Negara Indonesia Di Era globalisasi 4.0 ini, banyak mengalami permasalahan yang tergolong kontemporer, dan memerlukan pembahasan yang serius untuk mengentaskannya, salah satu bentuk permaslahan tersebut dalam bidang pernikahan, yaitu pernikahan sirri atau nikah yang tidak tercatat,

Hal ini timbul pada umumnya akibat pemahaman yang melenceng dalam masyarakat, karena hanya memahami aspek fikih saja, tanpa melihat aspek kepentingan pemerintah, padahal masyarakat Indonesia hidup berdampingan dalam kesaharian, dan negara juga mengambil andil dalam mengatur kehidupan dan ketentraman masyarakatnya, oleh sebab itu mementingkan aturan fiqih tanpa mengimbangi dengan aturan pemerintah maka akan menjadi kesalahan yang sangat fatal. Hal yang demikian terjadi dalam ranah Pencatatan pernikahan.

Pencatatan pernikahan kerap sekali diabaikan oleh mereka yang menganggap pernikahan tetap sah hukum nya jika memenuhi aspek fiqihnya saja. Ini adalah kekeliruan yang sangat mendasar, karena apabila dikaji lebih mendalam, tujuan dari pencatatan pernikahan adalah untuk menjaga hak-hak individu dari pihak suami dan isteri dalam rumah tangga, apabila dikemudian hari salah satu dari mereka mengabaikan hak dan kewajibannya dalam menjalankan hubungan dalam rumah tangga.

Apabila terjadi perbuatan menyimpang seperti Kekerasan Dalam Rumah Tangga (KDRT) maka salah satu pihak dapat melaporkannya kepada pihak yang berwajib, atau salah satu pihak tidak memenuhi kewajiban dalam rumah tangga maka pihak yang dirugikan baik dari suami atau isteri berhak untuk menuntut haknya ke pengadilan, akan tetapi hal ini tidak dapat di proses oleh pengadilan apabila pernikahan tersebut dilakukan secara sirri atau tidak tercatat oleh pihak KUA, karena buku nikah menjadi akta otentik dan syarat prosedural untuk memasukkan gugatan kepengadilan.

Berdasarkan hal di atas, maka tampak sebuah kejanggalan yang membuka peluang untuk terjadinya sebuah kemudharatan dalam rumah tangga, maka perlu di ingat lagi sebuah Kaidah Fikih yaitu:

درء المفاسد مقدم عن جلب المصالح

Artinya: “Menolak Kerusakan lebih diutamakan dari pada mecari kemaslahatan”

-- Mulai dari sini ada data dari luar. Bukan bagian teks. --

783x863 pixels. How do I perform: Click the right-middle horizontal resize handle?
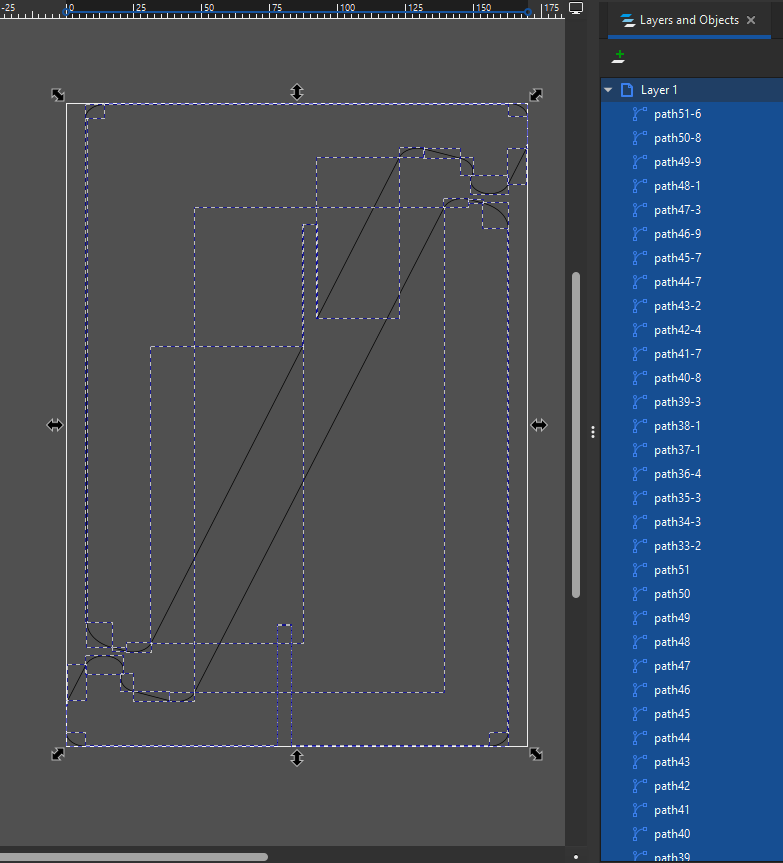click(x=539, y=425)
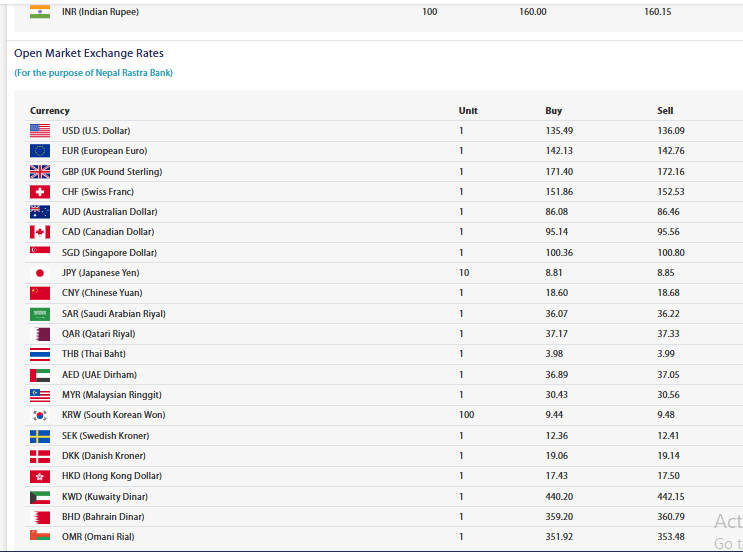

Kaidah ini menjadi salah satu dasar dan prinsip dari pencatatan pernikahan, dan ini telah sering dibahas oleh kaum akademisi. Di sini yang menjadi titik beratnya yaitu oknum yang tidak bertanggung jawab dalam menikahkan dua orang secara tidak resmi. Oknum yang berani membuka praktek pernikahan sirri inilah yang seharusnya diberantas oleh pemerintah agar tidak ada lagi orang yang melaksanakan pernikahan sirri.

Melihat asal usul mengapa oknum tersebut berani menikahkan orang-orang secara sirri yaitu karena dahulunya mereka adalah salah satu bagian dari KUA yang menjabat sebagai P3N (Pembantu  Pegawai Pencatat Nikahan), Akan tetapi Pembantu Pegawai Pencatat Nikah (P3N) tersebut telah dihapuskan dengan keluarnya Instruksi Direktur Jenderal Bimbingan Masyarakat Islam Nomor Dj.II/I Tahun 2015 dalam Himpunan Peraturan Perundang-undangan Perkawinan halaman 624.

Meskipun aturan ini telah di keluarkan, Oknum yang tidak bertanggung jawab tersebut masih tetap menikahkan orang yang akan menikah melalui proses pernikahan sirri. Terkait hal demikian Undang-Undang Nomor 22 Tahun 1946 tentang pencatatan nikah, talak, dan rujuk. Pasal 1 ayat (2) dan Pasal 3 ayat (1) dan (2) menyatakan:

Pasal 1

  • Yang berhak melakukan pengawasan atas nikah dan menerima pemberitahuan tentang talak dan  rujuk, hanya pegawai yang diangkat oleh Menteri Agama atau pegawai yang ditunjuk olehnya.

Pasal 3

  • Barang siapa yang melakukan akad nikah atau nikah dengan seorang perempuan tidak di bawah pengawasan pegawai yang dimaksudkan pada ayat (2) pasal 1 atau wakilnya, dihukum denda sebanyak-banyaknya Rp. 50.000 (Lima Puluh Ribu Rupiah).
  • Barang siapa yang menjalankan pekerjaan tersebut pada ayat (2) Pasal 1 dengan tidak ada haknya, dihukum kurungan selama-lamanya 3 (tiga) bulan atau denda sebanyak-banyaknya Rp. 100.000 (Seratus Ribu Rupiah).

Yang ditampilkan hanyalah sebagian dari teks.